O Washington Post relatado na terça-feira que uma placa autorizada pelo Congresso em homenagem aos policiais que responderam ao ataque iniciado pelos republicanos ao Capitólio permanece escondida, apesar de ser destinada a ser pendurada em um local de destaque.
Os republicanos da Câmara, liderados pelo presidente Mike Johnson, opuseram-se a suspender a comemoração, embora o Congresso seja obrigado a fazê-lo na legislação aprovada em 2022.
Em resposta à tentativa de encobrir o motim, mais de 100 democratas da Câmara desliguei reproduções da placa fora de seus escritórios no Congresso.
Para destacar a importância histórica de 6 de janeiro, os democratas no Comitê Judiciário da Câmara também divulgou um relatório na segunda-feira, detalhando as consequências do perdão de Trump aos insurgentes.
O relatóriointitulado “Onde estão eles agora: os perpetradores de 6 de janeiro e os defensores da democracia que os impediram”, revela que pelo menos 33 das pessoas que Trump perdoou cometeram mais crimes.
Por exemplo, depois de receber o perdão de Trump, o texano Andrew Taake foi preso em fevereiro passado por uma acusação pendente de solicitar um menor. Edward Kelley, outro rebelde pró-Trump, foi condenado de conspirar para assassinar agentes da lei.
Ao libertar homens e mulheres presos por tentarem derrubar o governo em seu nome, Trump permitiu uma onda de crimes.

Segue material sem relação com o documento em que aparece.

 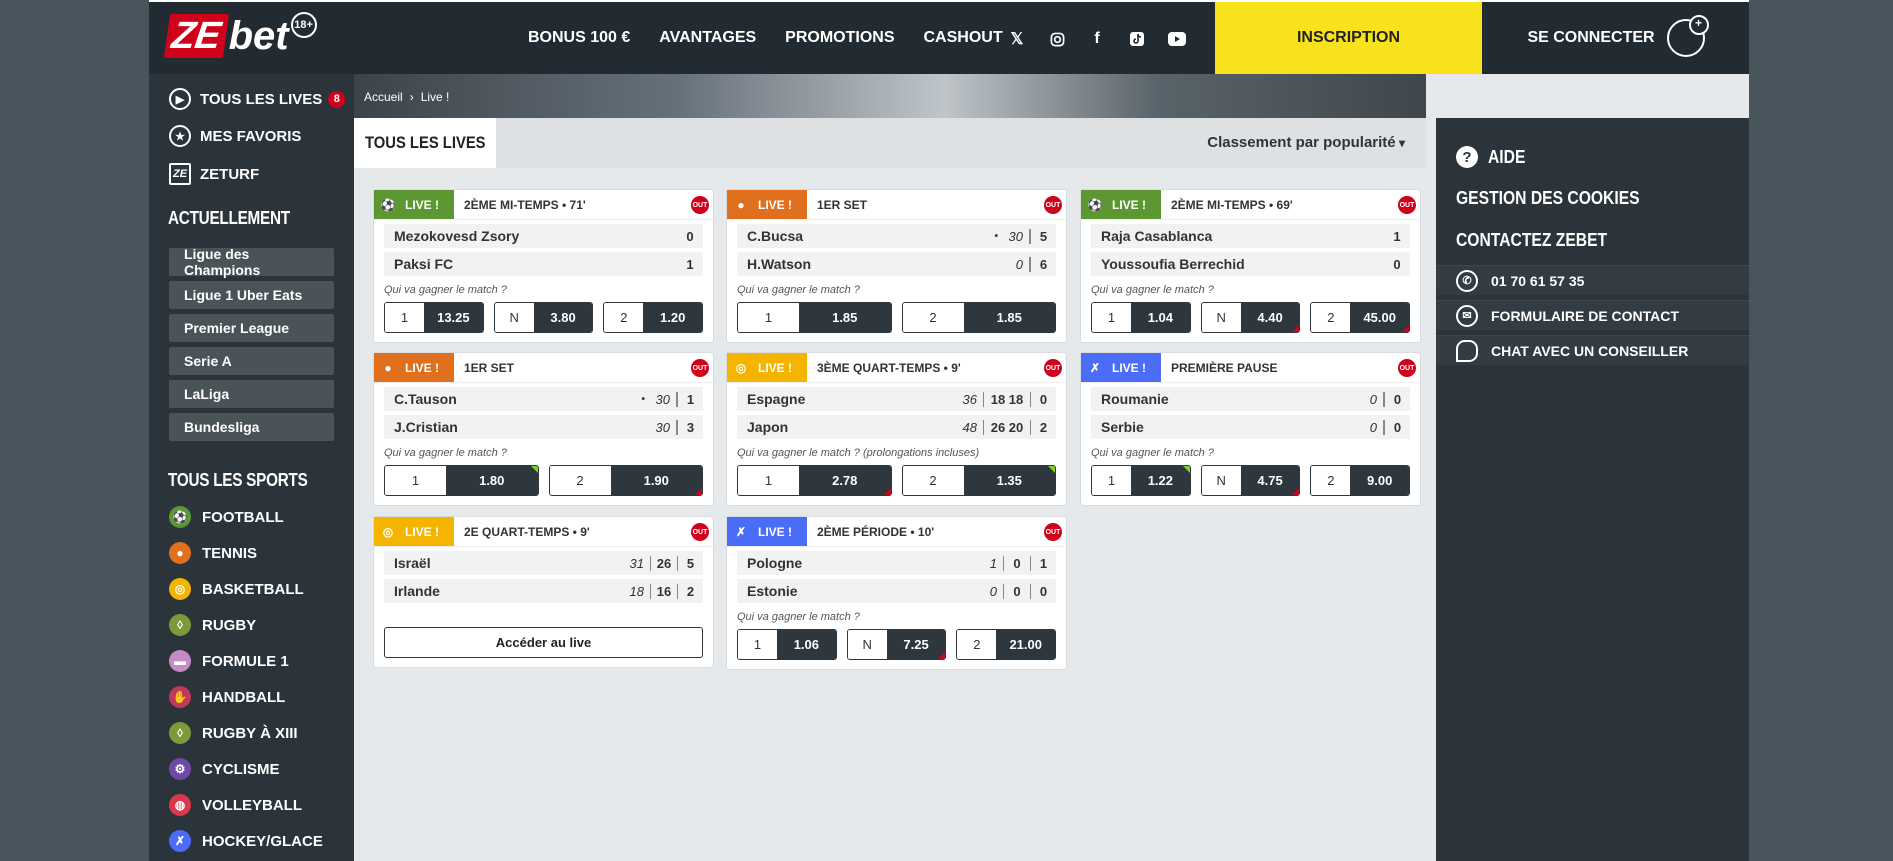 What do you see at coordinates (579, 38) in the screenshot?
I see `nav-bonus: BONUS 100 €` at bounding box center [579, 38].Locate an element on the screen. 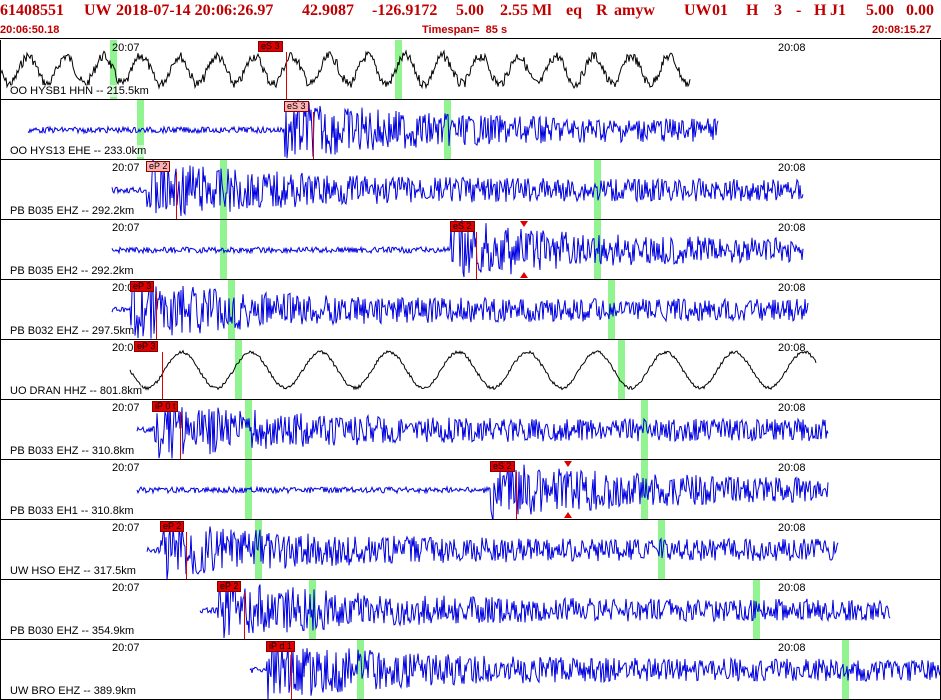 The height and width of the screenshot is (700, 941). station-label: UW BRO EHZ -- 389.9km is located at coordinates (73, 691).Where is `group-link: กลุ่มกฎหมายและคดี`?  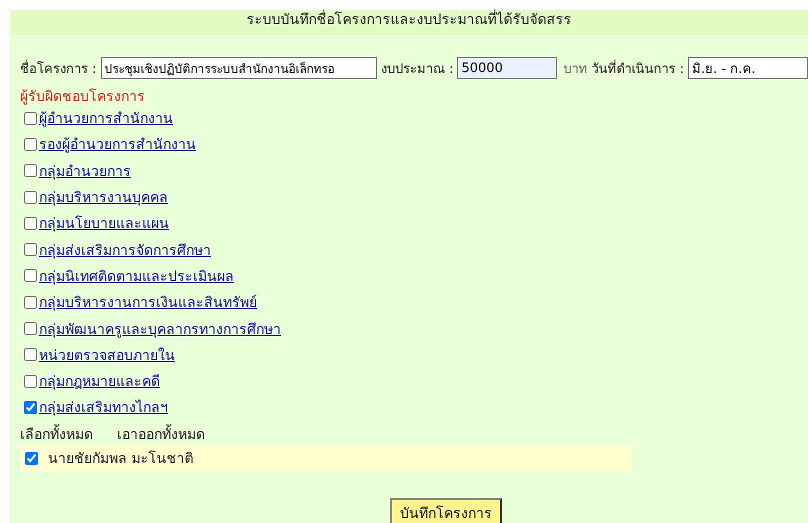
group-link: กลุ่มกฎหมายและคดี is located at coordinates (100, 381).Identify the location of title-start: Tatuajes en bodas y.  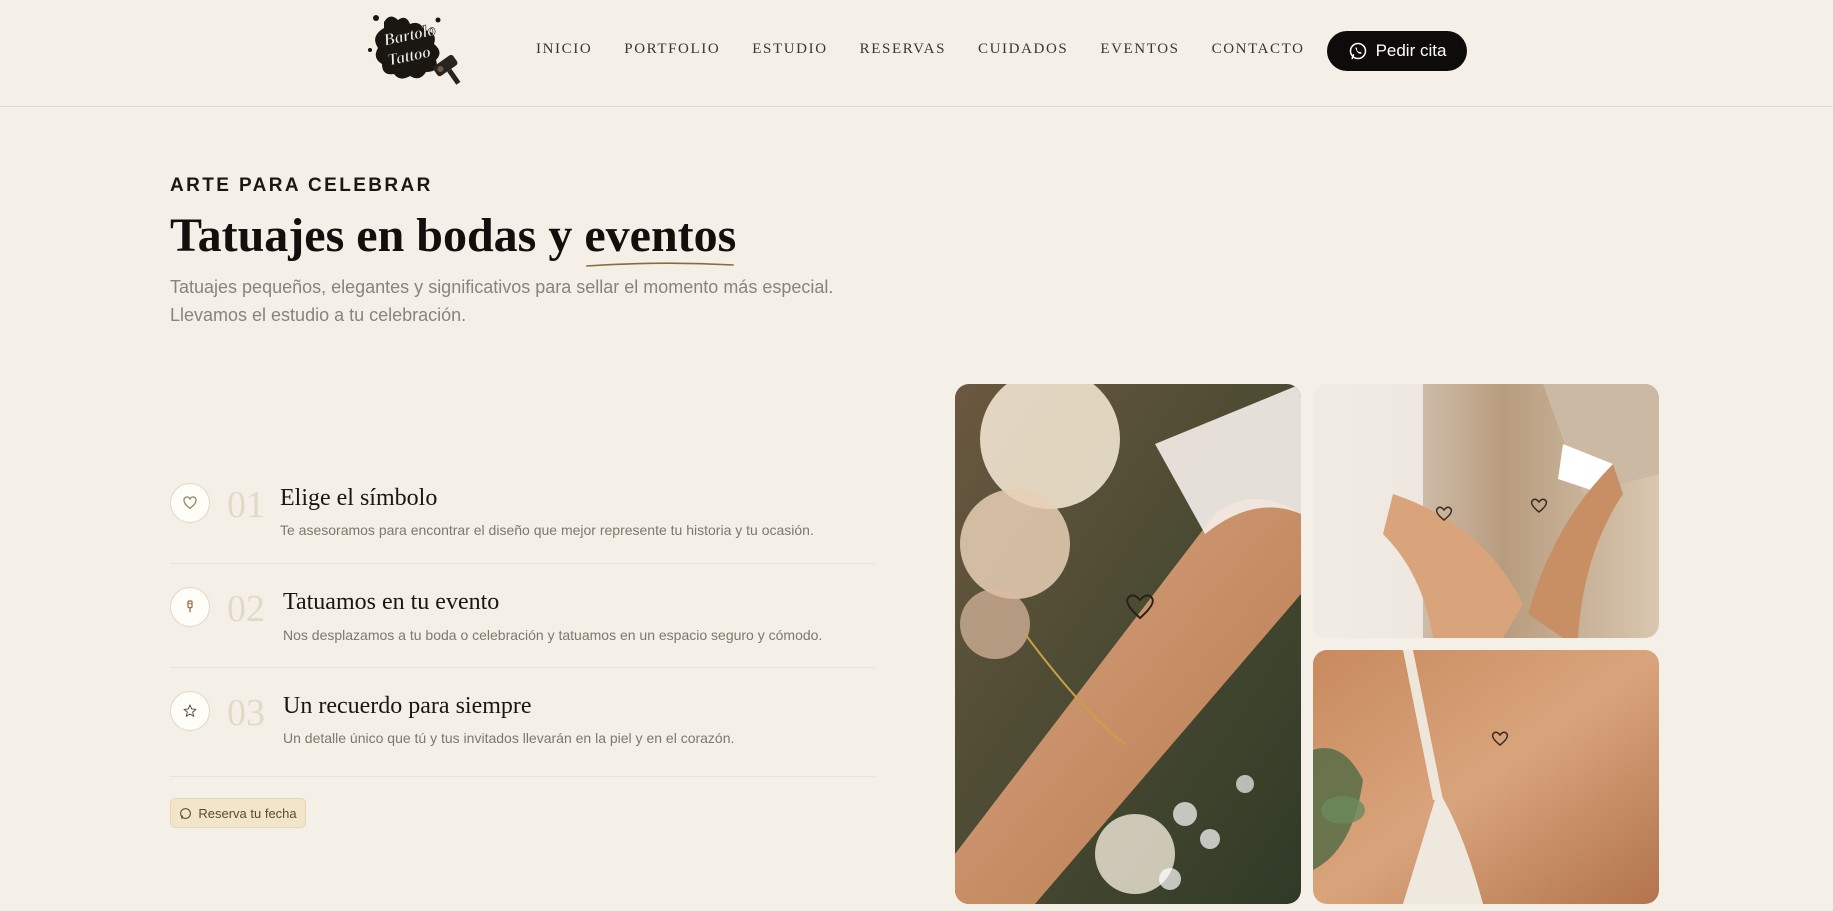
(378, 236).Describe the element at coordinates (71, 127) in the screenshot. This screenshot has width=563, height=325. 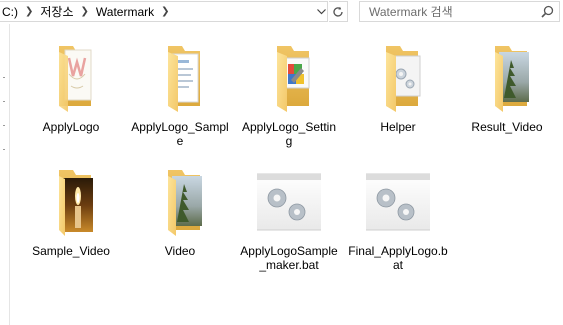
I see `item-label: ApplyLogo` at that location.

Trump se tornou o único presidente na história americana a sofrer impeachment duas vezes depois de ser impeachment em janeiro de 2021 por seu papel em incitar o ataque. Desde que venceu as eleições presidenciais de 2024, ele instalou figuras-chave associadas ao ataque em sua administração e começou a empurrar para os contribuintes financiarem os pagamentos aos rebeldes de 6 de janeiro.
O recente rapto do presidente venezuelano Nicolás Maduro, por Trump, levou a novos apelos ao seu impeachment, que, se se concretizasse, seria o seu terceiro.